The problem: Copy all the records below, replacing each "Describe the element" with "Tell me about the element" and leaving everything else unchanged.

(Excerpted records begins)

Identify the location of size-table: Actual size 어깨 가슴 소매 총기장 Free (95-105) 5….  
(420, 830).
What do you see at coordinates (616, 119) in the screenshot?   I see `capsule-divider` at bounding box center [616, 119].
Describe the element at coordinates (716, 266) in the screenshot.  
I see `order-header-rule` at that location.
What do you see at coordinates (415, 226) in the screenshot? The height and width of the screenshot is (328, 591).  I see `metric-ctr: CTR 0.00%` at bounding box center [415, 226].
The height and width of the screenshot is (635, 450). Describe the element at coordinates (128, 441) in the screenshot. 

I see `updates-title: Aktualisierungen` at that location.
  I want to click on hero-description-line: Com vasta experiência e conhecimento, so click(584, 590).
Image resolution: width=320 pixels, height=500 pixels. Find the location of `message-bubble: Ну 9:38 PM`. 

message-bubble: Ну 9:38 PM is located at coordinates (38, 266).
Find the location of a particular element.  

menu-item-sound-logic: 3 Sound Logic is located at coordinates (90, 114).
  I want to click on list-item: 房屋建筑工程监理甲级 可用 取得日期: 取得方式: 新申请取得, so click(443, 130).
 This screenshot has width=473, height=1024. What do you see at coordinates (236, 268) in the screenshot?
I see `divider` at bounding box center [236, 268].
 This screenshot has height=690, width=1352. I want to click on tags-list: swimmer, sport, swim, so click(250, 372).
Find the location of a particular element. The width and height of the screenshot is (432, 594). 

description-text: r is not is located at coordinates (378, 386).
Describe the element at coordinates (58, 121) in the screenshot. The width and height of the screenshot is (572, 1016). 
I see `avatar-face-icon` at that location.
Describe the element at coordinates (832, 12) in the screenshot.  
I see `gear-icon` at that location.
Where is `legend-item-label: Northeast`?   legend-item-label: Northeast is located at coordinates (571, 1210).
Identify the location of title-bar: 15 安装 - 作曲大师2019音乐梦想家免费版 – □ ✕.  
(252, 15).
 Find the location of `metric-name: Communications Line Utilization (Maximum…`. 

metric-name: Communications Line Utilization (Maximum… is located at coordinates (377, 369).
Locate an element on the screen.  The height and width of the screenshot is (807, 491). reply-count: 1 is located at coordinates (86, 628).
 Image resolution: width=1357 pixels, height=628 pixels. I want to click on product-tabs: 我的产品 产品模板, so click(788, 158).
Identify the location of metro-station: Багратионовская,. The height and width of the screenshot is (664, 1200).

(Excerpted records ends)

Solution:
Identify the location of size-table: Actual size 어깨 가슴 소매 총기장 Free (95-105) 5….  
(420, 830).
What do you see at coordinates (616, 119) in the screenshot?   I see `capsule-divider` at bounding box center [616, 119].
Tell me about the element at coordinates (716, 266) in the screenshot.  
I see `order-header-rule` at that location.
What do you see at coordinates (415, 226) in the screenshot? The height and width of the screenshot is (328, 591).  I see `metric-ctr: CTR 0.00%` at bounding box center [415, 226].
The height and width of the screenshot is (635, 450). Tell me about the element at coordinates (128, 441) in the screenshot. 

I see `updates-title: Aktualisierungen` at that location.
  I want to click on hero-description-line: Com vasta experiência e conhecimento, so click(584, 590).
Image resolution: width=320 pixels, height=500 pixels. Find the location of `message-bubble: Ну 9:38 PM`. 

message-bubble: Ну 9:38 PM is located at coordinates (38, 266).
Find the location of a particular element.  

menu-item-sound-logic: 3 Sound Logic is located at coordinates (90, 114).
  I want to click on list-item: 房屋建筑工程监理甲级 可用 取得日期: 取得方式: 新申请取得, so click(443, 130).
 This screenshot has width=473, height=1024. What do you see at coordinates (236, 268) in the screenshot?
I see `divider` at bounding box center [236, 268].
 This screenshot has height=690, width=1352. I want to click on tags-list: swimmer, sport, swim, so click(250, 372).
Find the location of a particular element. The width and height of the screenshot is (432, 594). 

description-text: r is not is located at coordinates (378, 386).
Tell me about the element at coordinates (58, 121) in the screenshot. The width and height of the screenshot is (572, 1016). 
I see `avatar-face-icon` at that location.
Tell me about the element at coordinates (832, 12) in the screenshot.  
I see `gear-icon` at that location.
Where is `legend-item-label: Northeast`?   legend-item-label: Northeast is located at coordinates (571, 1210).
Identify the location of title-bar: 15 安装 - 作曲大师2019音乐梦想家免费版 – □ ✕.  
(252, 15).
 Find the location of `metric-name: Communications Line Utilization (Maximum…`. 

metric-name: Communications Line Utilization (Maximum… is located at coordinates (377, 369).
Locate an element on the screen.  The height and width of the screenshot is (807, 491). reply-count: 1 is located at coordinates (86, 628).
 Image resolution: width=1357 pixels, height=628 pixels. I want to click on product-tabs: 我的产品 产品模板, so click(788, 158).
Identify the location of metro-station: Багратионовская,. The height and width of the screenshot is (664, 1200).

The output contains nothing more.